Page MenuHomeSoftware Heritage

complete object storage mirror on Azure (meta task)
Closed, ResolvedPublic

Description

as per title: we want to have a first, complete, off-site mirror of our object storage, hosted on Azure

Event Timeline

olasd changed the task status from Open to Work in Progress.Apr 24 2017, 3:05 PM
olasd created subtask Unknown Object (Maniphest Task).
olasd added a subscriber: olasd.

We now have a "full" content mirror on azure (the data for each 16th bucket is up to date as of the time the snapshot was taken).

We still need to process the logs for the full injection.

zack added a comment.May 25 2019, 4:56 PM

@olasd recently made a lot of progress on this one.

Can you leave a note about how many objects (roughly) are now on the Azure object storage and how many are missing?
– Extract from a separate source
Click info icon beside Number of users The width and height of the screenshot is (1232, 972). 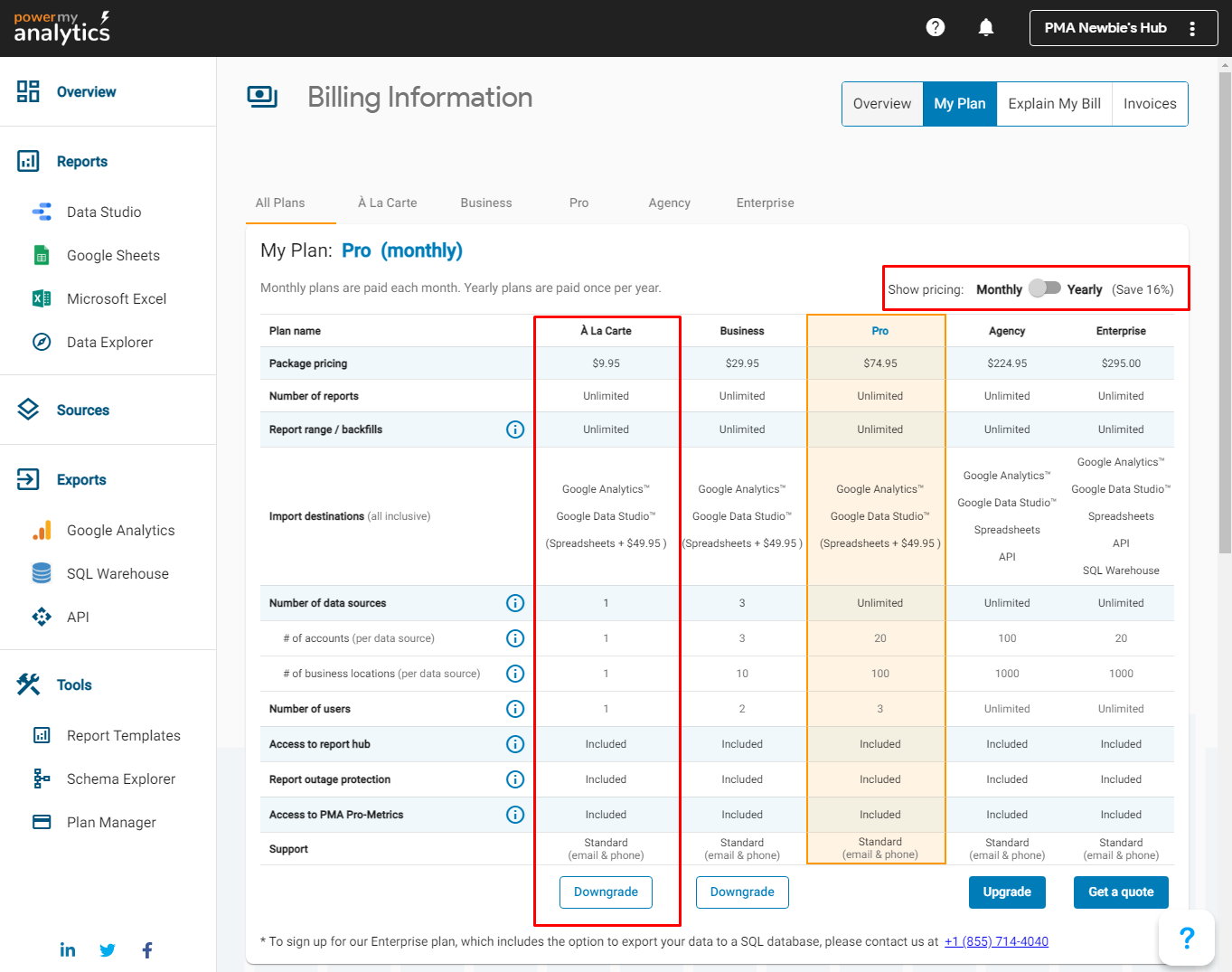click(x=515, y=709)
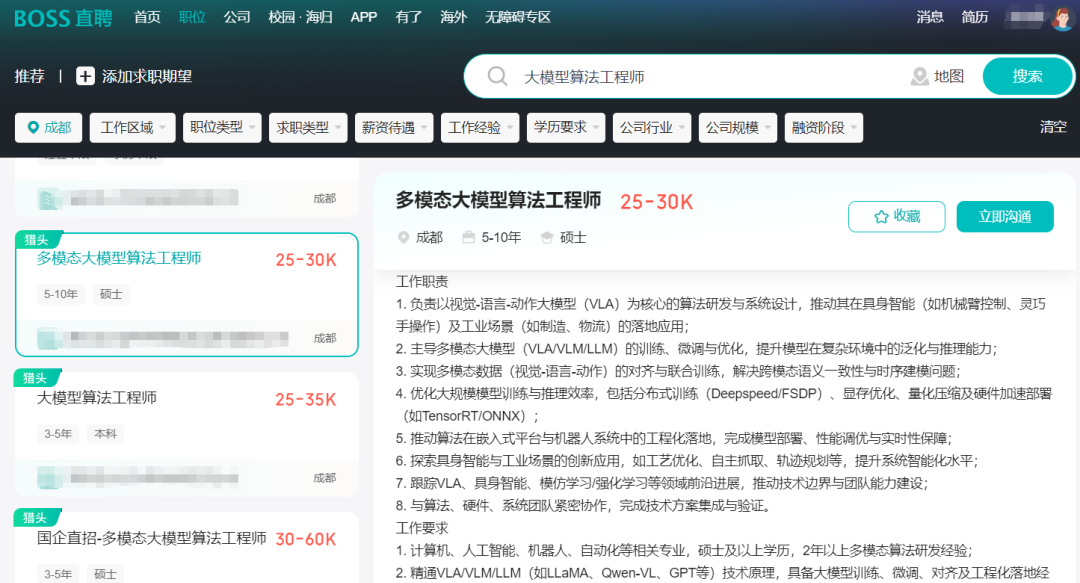This screenshot has height=583, width=1080.
Task: Click the BOSS直聘 logo
Action: [x=63, y=17]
zack closed subtask Unknown Object (Maniphest Task) as Resolved.
olasd added a comment.Jun 7 2019, 7:30 PM
  • The main archive currently synchronously writes all contents to Azure as well as the local storage (the gap is strictly closing)
  • all partitions from uffizi have been copied to azure and mass-injected (except for partition 8 which only got partially mass injected)
  • after this process, it looks like azure is missing 10% of all objects (excluding partition 8), which are all on banco
    • I've started a procedure to copy the missing objects from banco directly. Estimated time to completion ~ 1 month
    • The same procedure has been started to copy the missing objects from partition 8 on uffizi. Estimated time to completion ~ 15 days
olasd closed this task as Resolved.Jun 17 2019, 4:25 PM
olasd claimed this task.

After processing the logs of the backfilling process to make sure to redo all the ranges that were interrupted in various database migrations, I'm now confident that this task is complete: we have a full mirror of all contents on Azure, which is kept up to date by the main archive storage backend writing synchronously to it.

zack added a comment.Jun 17 2019, 4:45 PM
In T691#33551, @olasd wrote:

After processing the logs of the backfilling process to make sure to redo all the ranges that were interrupted in various database migrations, I'm now confident that this task is complete: we have a full mirror of all contents on Azure, which is kept up to date by the main archive storage backend writing synchronously to it.

\o/